START Dataset entries

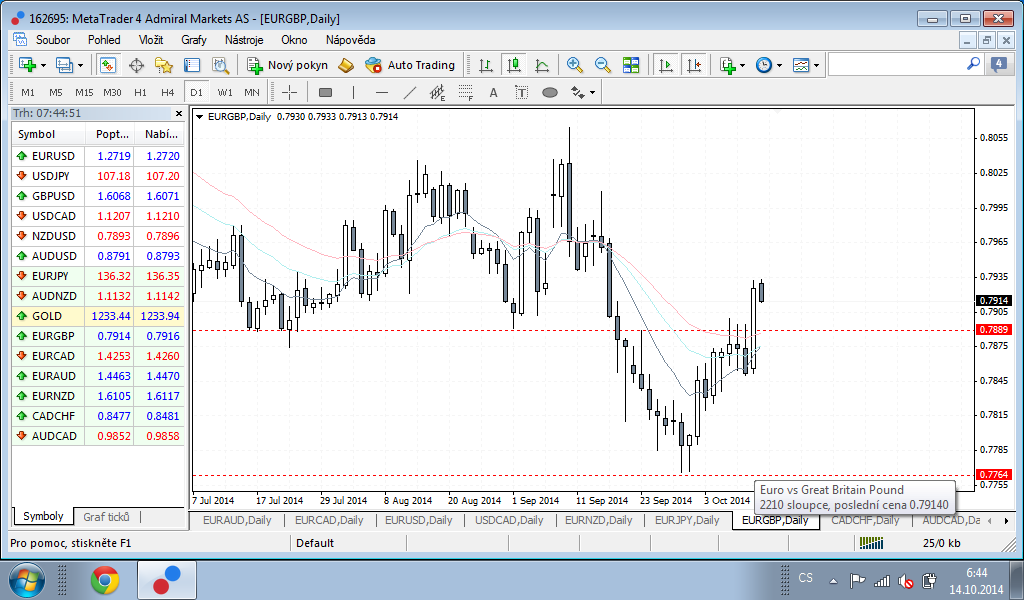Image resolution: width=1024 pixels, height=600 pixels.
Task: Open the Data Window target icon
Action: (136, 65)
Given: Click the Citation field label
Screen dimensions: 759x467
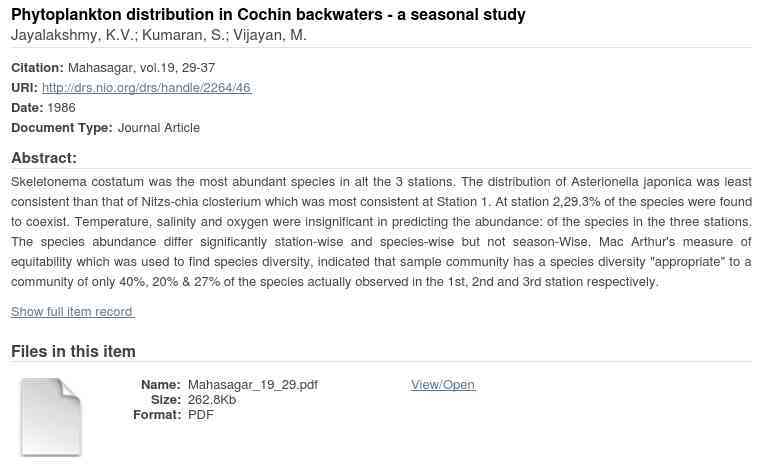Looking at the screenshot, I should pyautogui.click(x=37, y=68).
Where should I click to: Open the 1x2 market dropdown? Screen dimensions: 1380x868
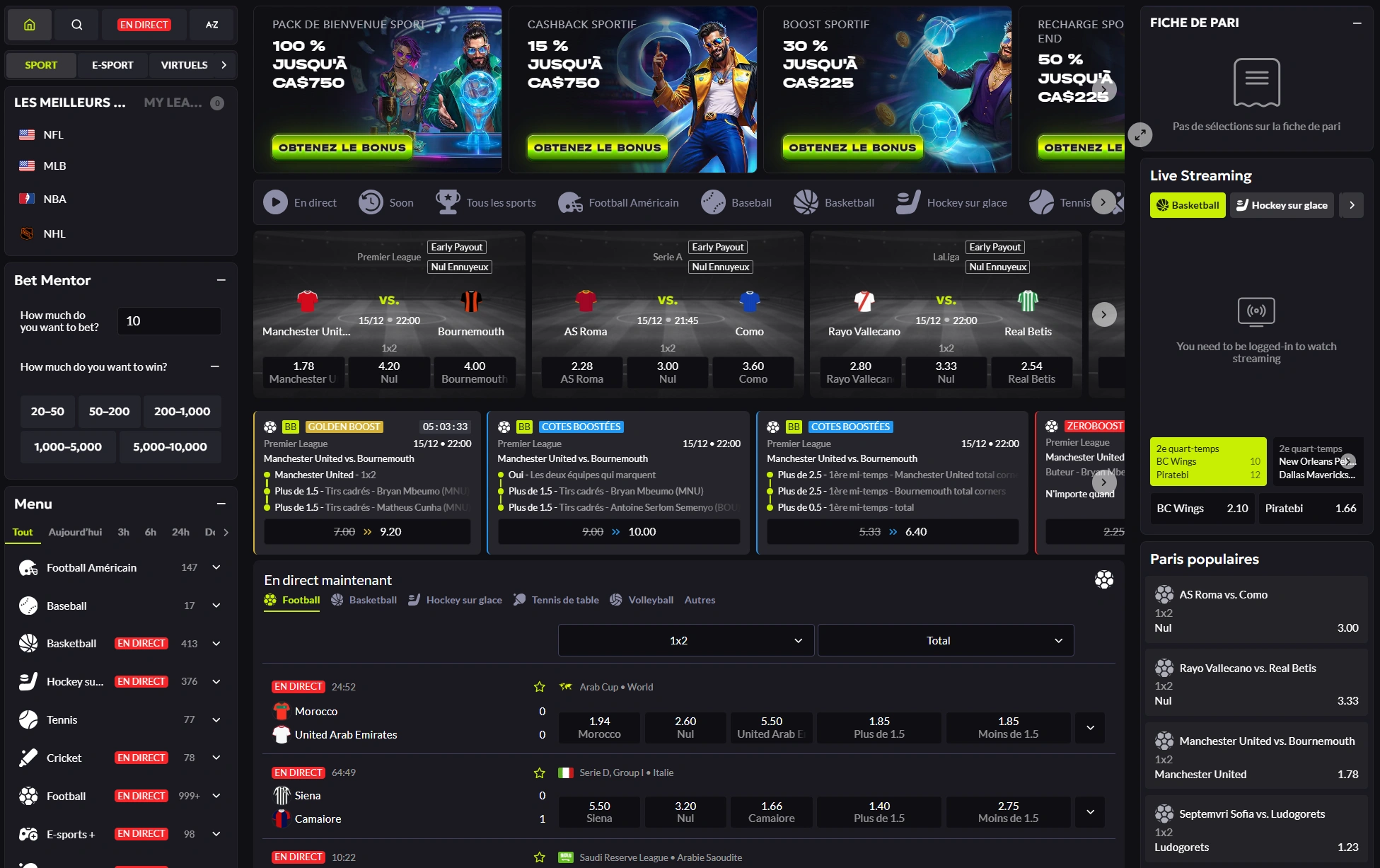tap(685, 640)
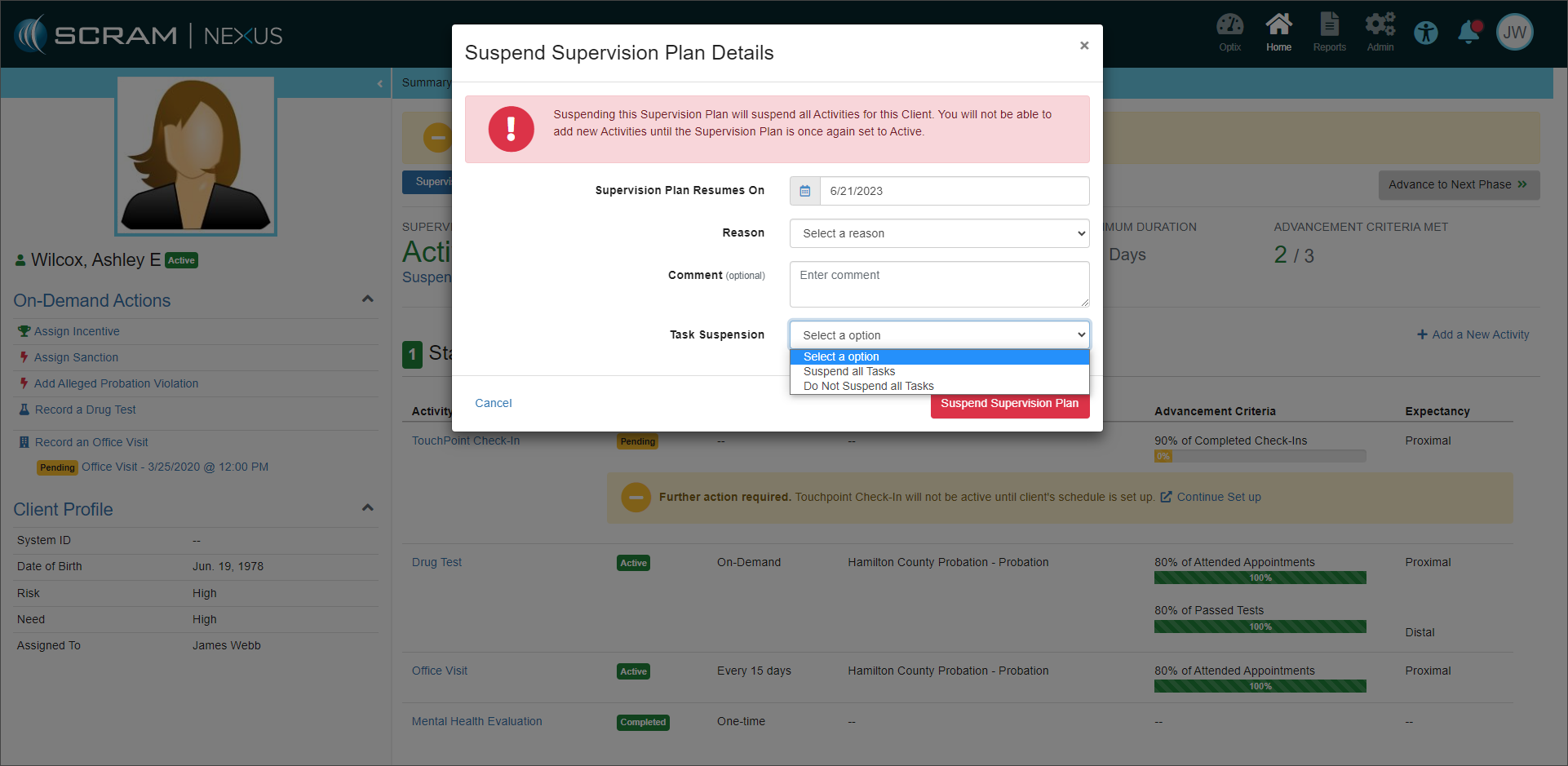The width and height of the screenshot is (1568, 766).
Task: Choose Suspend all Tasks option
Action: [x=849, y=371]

END Dataset entries

→ What is required
Without including any pictures, set down word for word every line from the one containing "Where should I" through the last line of the material.

→ Answer section
Where should I click to: Open the 1x2 market dropdown? Screen dimensions: 1380x868
tap(685, 640)
The width and height of the screenshot is (1568, 766).
Task: Choose Suspend all Tasks option
Action: [x=849, y=371]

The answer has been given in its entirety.